Susan Larson, an anatomist at Stony Brook University School of Medicine who studies human and primate evolution, said the idea that the cocking motion stores energy was “a very novel interpretation.”
This kind of energy storage, like stretching a rubber band and then releasing it, is well known in animals and in human anatomy, but there is “almost always some kind of long tendon” that serves the function of the rubber band, she said.
“There are no cordlike tendons that make a likely place to store energy” in the shoulder and the rest of the body involved in overhand throwing, she said. “I can’t say I can find any fault with the study,” she said, referring to the analysis of energy involved in throwing. “But I keep thinking, ‘Where are we storing this?'”
Dr. Larson did disagree, however, on the throwing ability of Homo erectus. “That’s where Neil and I part ways,” she said, referring to Dr. Roach. “I don’t believe that Homo erectus had the broad shoulders that would have given him the ability” to throw the way humans do.
Neanderthals, she said, probably did, and perhaps the common ancestor of humans and Neanderthals, putting the evolution of humanlike throwing ability at sometime hundreds of thousands of years ago, but not 1.8 million.
Throwing overhand, she said, is clearly an innate human ability, but not one that everyone uses. “I throw like a girl,” she said, hastening to point out that many girls and women throw hard and fast with the classic cocked arm, sideways body turn and forward step of the overhand throw. There are no anatomical differences in the sexes, other than the obvious size and strength, that would make women less proficient at throwing.

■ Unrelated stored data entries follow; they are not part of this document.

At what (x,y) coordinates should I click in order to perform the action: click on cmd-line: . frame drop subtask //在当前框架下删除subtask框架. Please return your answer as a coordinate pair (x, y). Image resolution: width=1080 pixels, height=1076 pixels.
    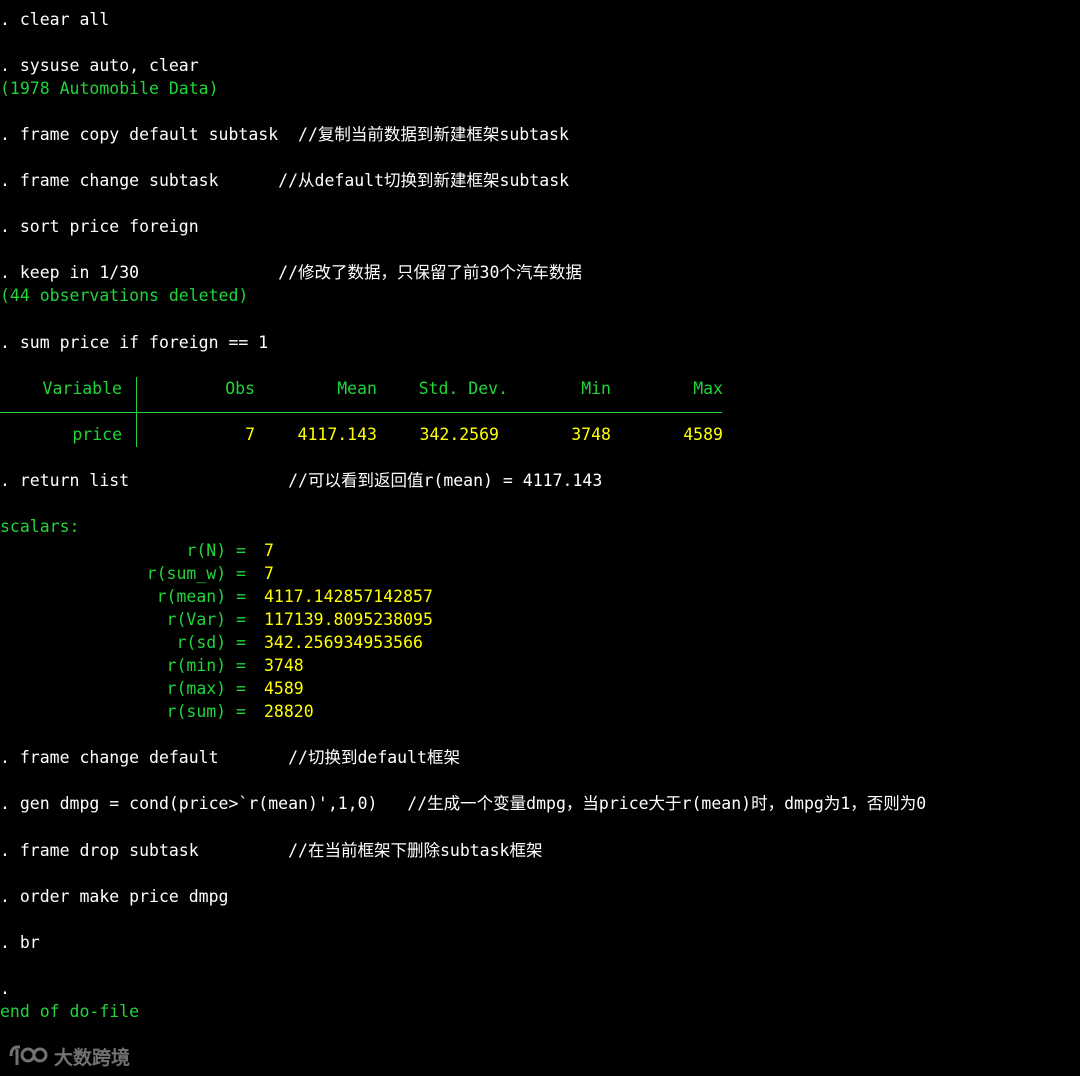
    Looking at the image, I should click on (272, 850).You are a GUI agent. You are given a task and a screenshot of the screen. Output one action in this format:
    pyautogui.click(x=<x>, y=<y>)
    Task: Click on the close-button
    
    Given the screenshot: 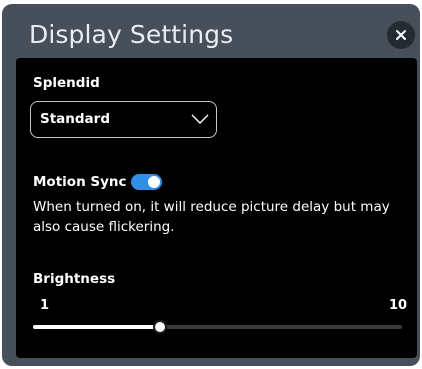 What is the action you would take?
    pyautogui.click(x=401, y=35)
    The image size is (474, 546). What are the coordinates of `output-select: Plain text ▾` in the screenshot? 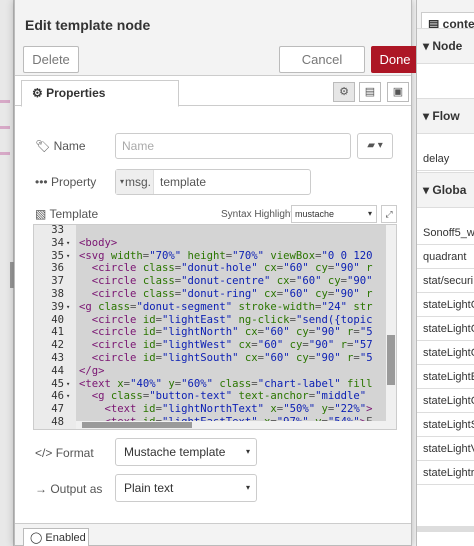 It's located at (186, 488).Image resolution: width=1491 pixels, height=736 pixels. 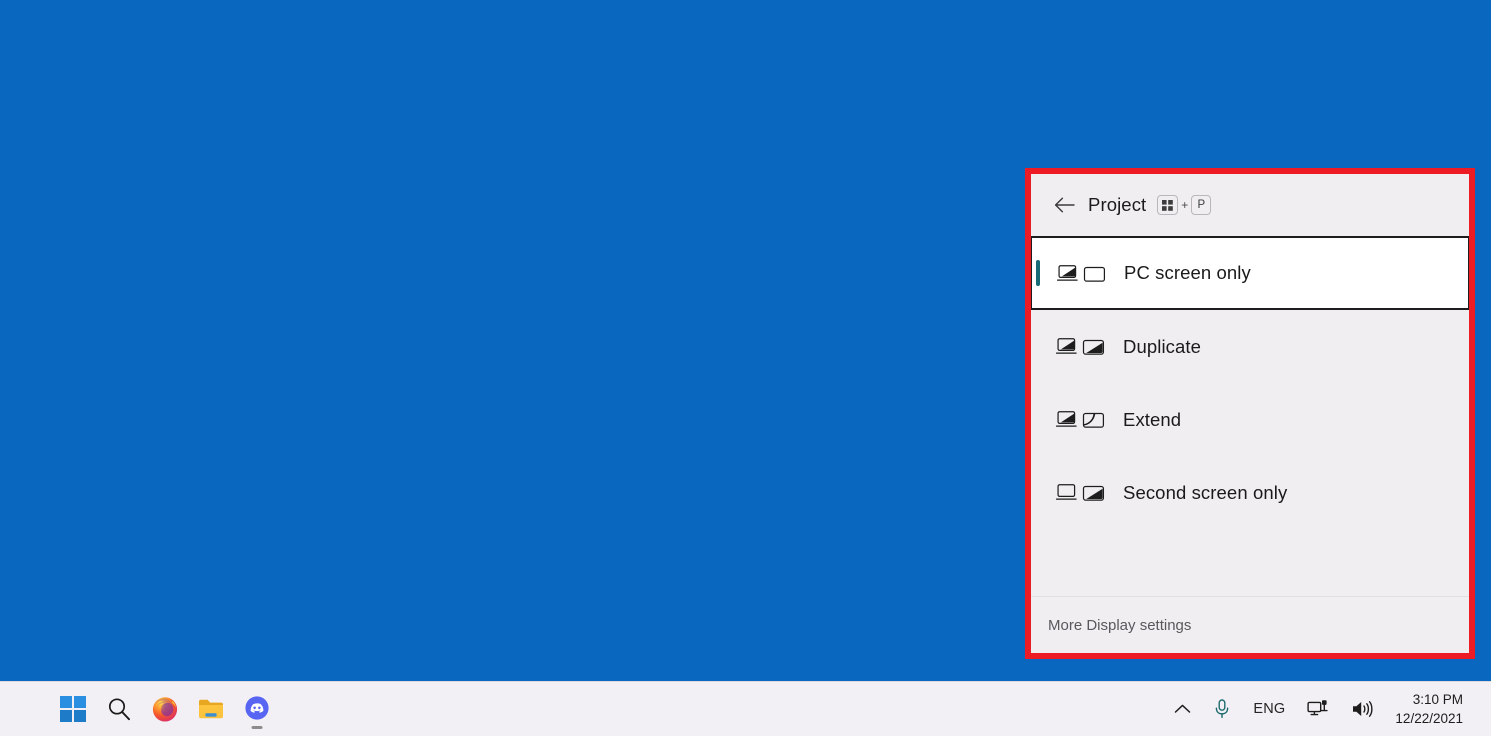 I want to click on remote-connection-icon, so click(x=1318, y=708).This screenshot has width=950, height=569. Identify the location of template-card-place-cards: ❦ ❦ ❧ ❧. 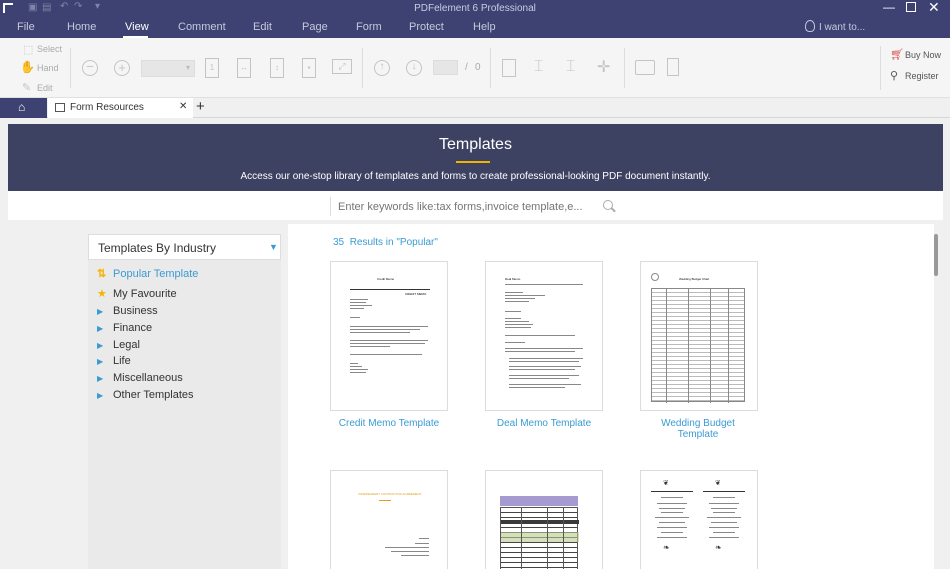
(699, 520).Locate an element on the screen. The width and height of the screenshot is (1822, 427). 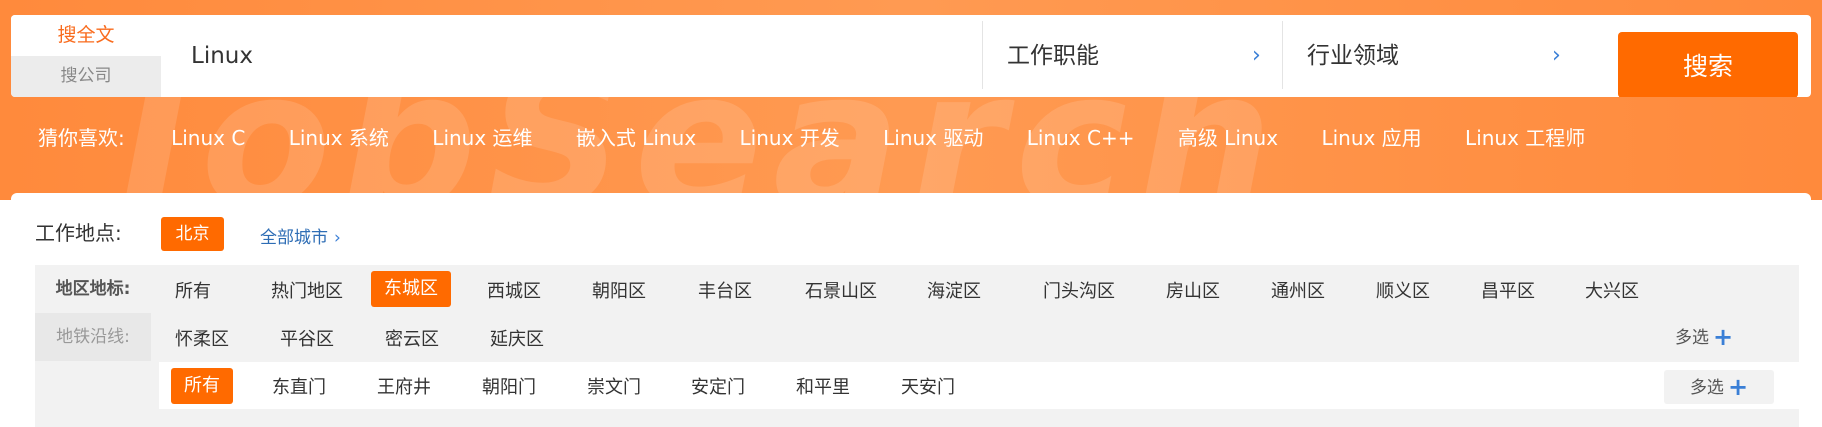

Dr. Carrier said he also thought the overhand throw was an innate human behavior. “It’s like walking,” he said. “You have to practice.” Everyone who is able practices walking, but not everyone practices throwing.

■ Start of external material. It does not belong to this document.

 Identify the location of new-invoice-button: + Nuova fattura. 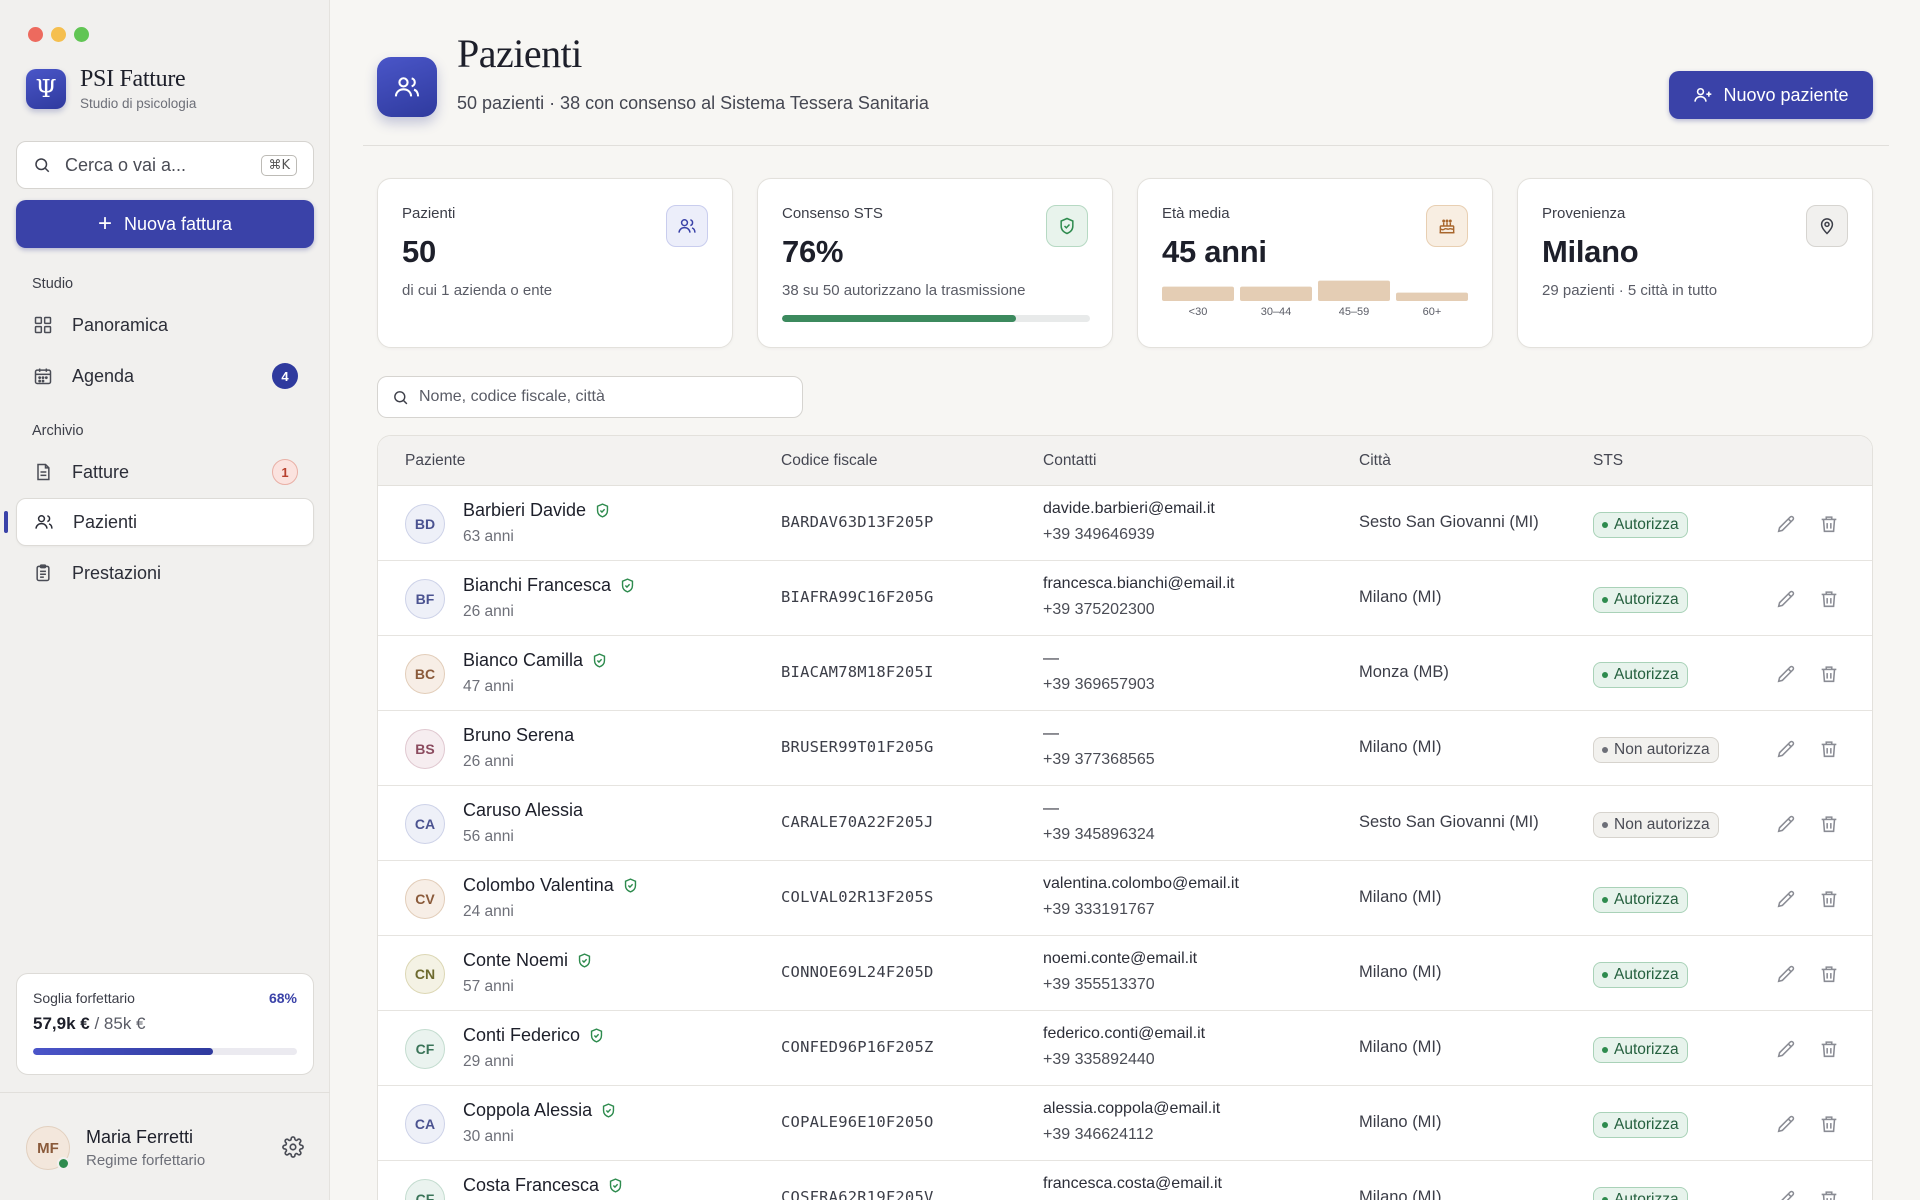
(165, 224).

“My daughter and son are formidable competitors in water balloon fights,” Dr. Carrier said, using the overhand throw, a technique they learned on their own in the heat of sibling combat. In contrast, he said, some things require teaching. His children, like others, “required years of coaching to be effective at swimming.”
If it is so natural, then why do pitchers have such problems with their shoulders? “Not because throwing isn’t natural,” said Glenn Fleisig, research director of the American Sports Medicine Institute in Birmingham, Ala., and a specialist in pitching mechanics.
“What’s not natural is throwing a hundred pitches from a mound every fifth day,” he said. “That amount of throwing at that intensity is not natural.”